Sweetie "A major elision in the global DVD catalogue is at long last amended, and gorgeously so, with the Criterion Collection's new transfer of Jane Campion's Sweetie," writes Nick Davis for Stop Smiling.

"Like its setting, [Iraq in Fragments] presents too many ruptured ideals and bruised lives, too few exits and settled truths - which is precisely why Americans cannot afford the luxury of looking away," writes Noy Thrupkaew for the American Prospect. "Poetic rather than prescriptive, allusive rather than allegorical, James Longley's guerilla masterwork brings us to where we should have started in Iraq: the humble regard of people whose problems cannot be fixed in a month, much less in the blink of an Iraq-fatigued eye." Related: Tony Perry asks Longley about the making of the film for the Los Angeles Times.

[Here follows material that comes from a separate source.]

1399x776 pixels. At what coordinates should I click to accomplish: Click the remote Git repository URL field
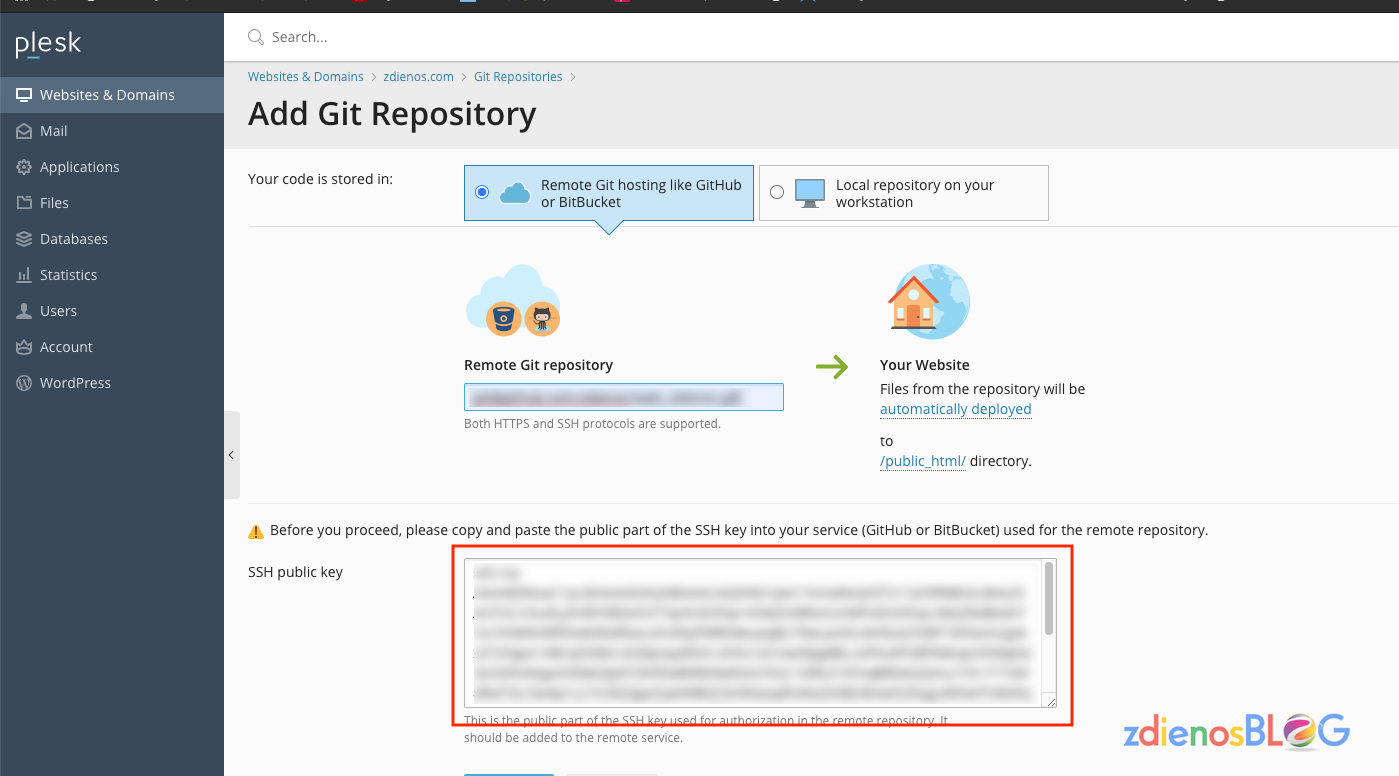point(623,396)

Harry Sheehan on The Cave of the Yellow Dog: "While it's too bad [Byambasuren] Davaa can't quite control her pedagogical side, the young filmmaker displays formidable abilities nevertheless." Also in the LA CityBeat: Brent Simon: "Tenacious D in The Pick of Destiny captures with such full force of personality the swagger, unchecked id, and playtime allure of music that it reminds you - albeit in garish, heightened strokes - of why one falls in love with music in the first place."

"The black exploitation film as a tool in the process of social control? - better for a dominant white class to peddle fantasies of black power to black audiences after so many of its political leaders had been assassinated, than to have said leaders making real strides." This is what Zach Campbell is setting out to explore at Elusive Lucidity.

Tears of the Black Tiger Magnolia Pictures has bought the North American rights to distribute Wisit Sasanatieng's Tears of the Black Tiger from Miramax, reports Todd at Twitch. A theatrical release is planned for early next year with a DVD to follow.

Filmbrain reviews Im Kwon-taek's Chang (Downfall), "a flawed but earnest melodrama from 1997 that tackles Korean history from the rise of industrialism in the 70s to the economic slump of the 90s, as viewed from the underworld of brothels and prostitutes."

Wolphin interviews the directing team behind Funky Forest: First Contact; via Blake at Cinema Strikes Back.

Guillermo del Toro opens the pages of his notebooks for the Guardian, while Jonathan Romney interviews him for the Independent.

Also in the Guardian and Observer:

  • "Curious to investigate the incongruity of black American soldiers fighting a war for George Bush when the president had abandoned their community, [George Gittoes] accompanied [Elliot] Lovett back home," reports Sarfraz Manzoor. "Rampage, the eventual result of the time the director spent in Miami, is a terrifying and compelling dispatch from an American war zone."

Bollywood: A History

"Look up Michael Arndt on the Internet Movie Database and you'll find just one credit: Little Miss Sunshine. So how did a rookie screenwriter hit a classic comedy home run his first time up?" asks Anne Thompson in the Hollywood Reporter. "Simple, it took only one year to write and 100 drafts - and another five years before it went into production."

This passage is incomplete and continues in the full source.